- [The request] Copy the items word for word, from the line with "How do I perform: Click Сохранить и закрыть?" through the end of the items. Omit the pictures.

━━━━━ Material provided

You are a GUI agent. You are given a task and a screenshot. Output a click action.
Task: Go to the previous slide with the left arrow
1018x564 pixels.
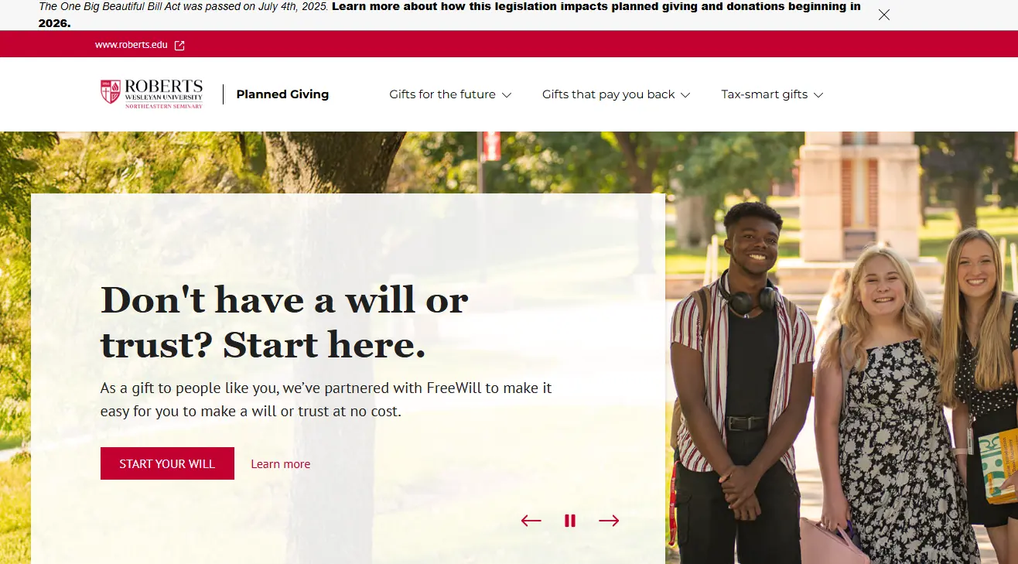tap(531, 521)
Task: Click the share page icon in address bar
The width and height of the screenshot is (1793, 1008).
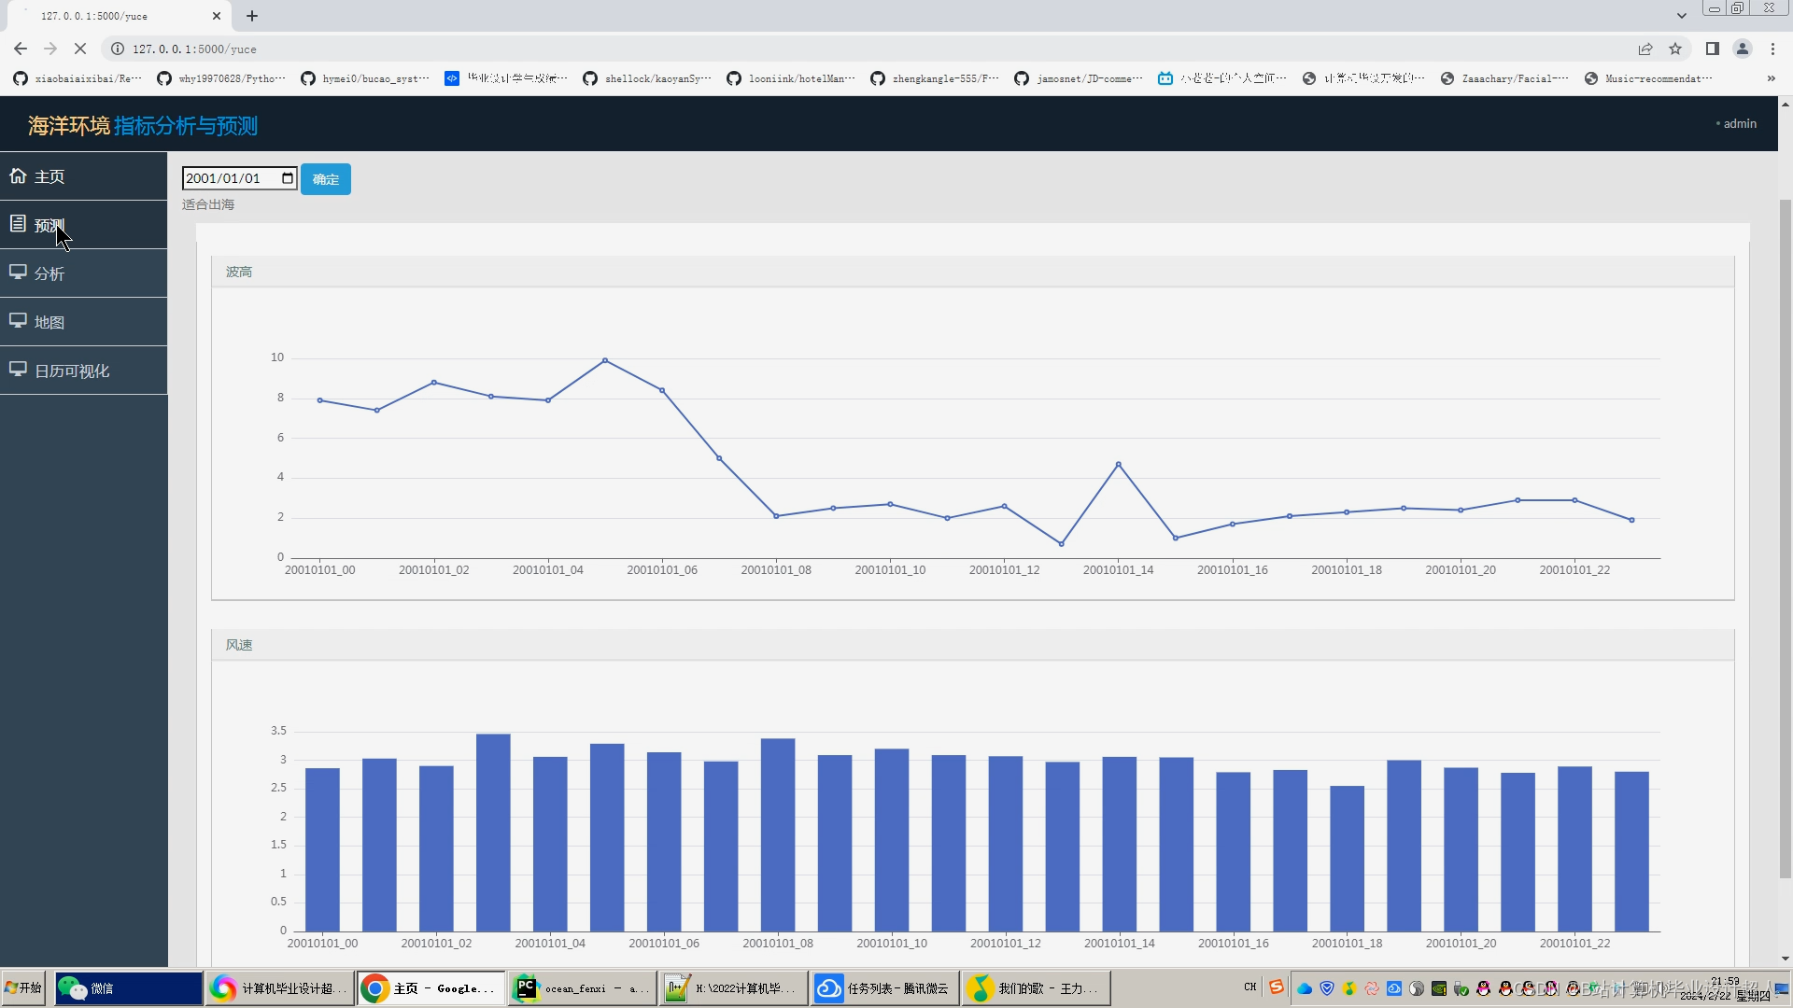Action: click(1645, 49)
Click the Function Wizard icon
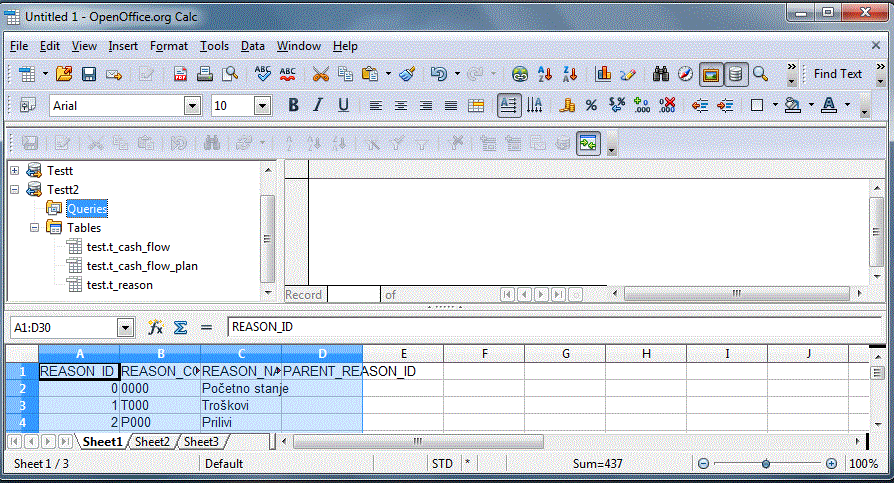Image resolution: width=894 pixels, height=483 pixels. [x=156, y=327]
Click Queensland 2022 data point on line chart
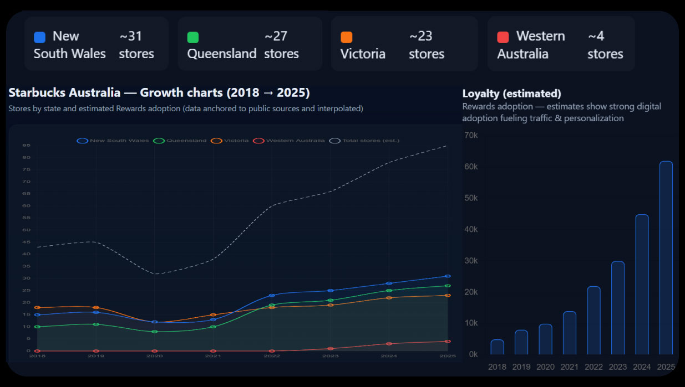The image size is (685, 387). [272, 305]
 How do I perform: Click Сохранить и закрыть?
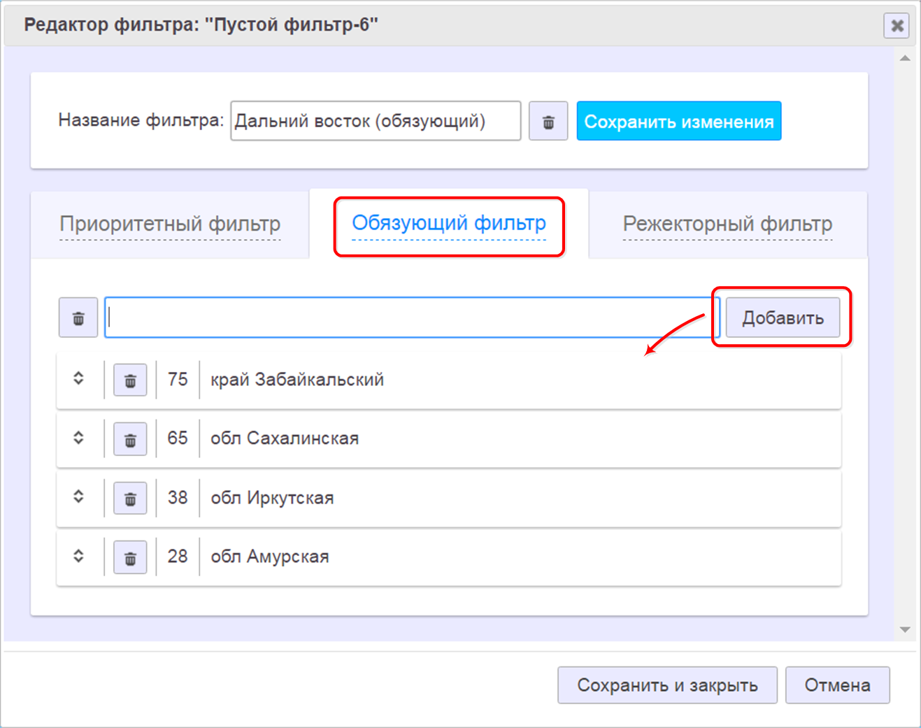tap(666, 685)
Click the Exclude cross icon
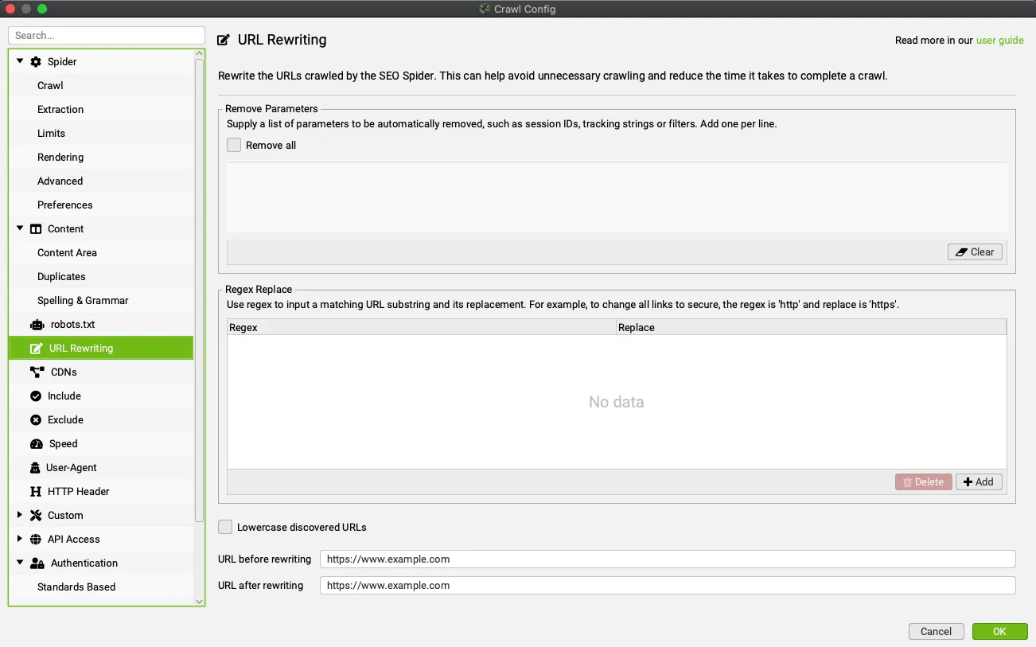The height and width of the screenshot is (647, 1036). 36,420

━━━━━━━━━━

- [Reply to the task]
 How do I perform: Click Сохранить и закрыть?
tap(666, 685)
Click the Exclude cross icon
The height and width of the screenshot is (647, 1036). 36,420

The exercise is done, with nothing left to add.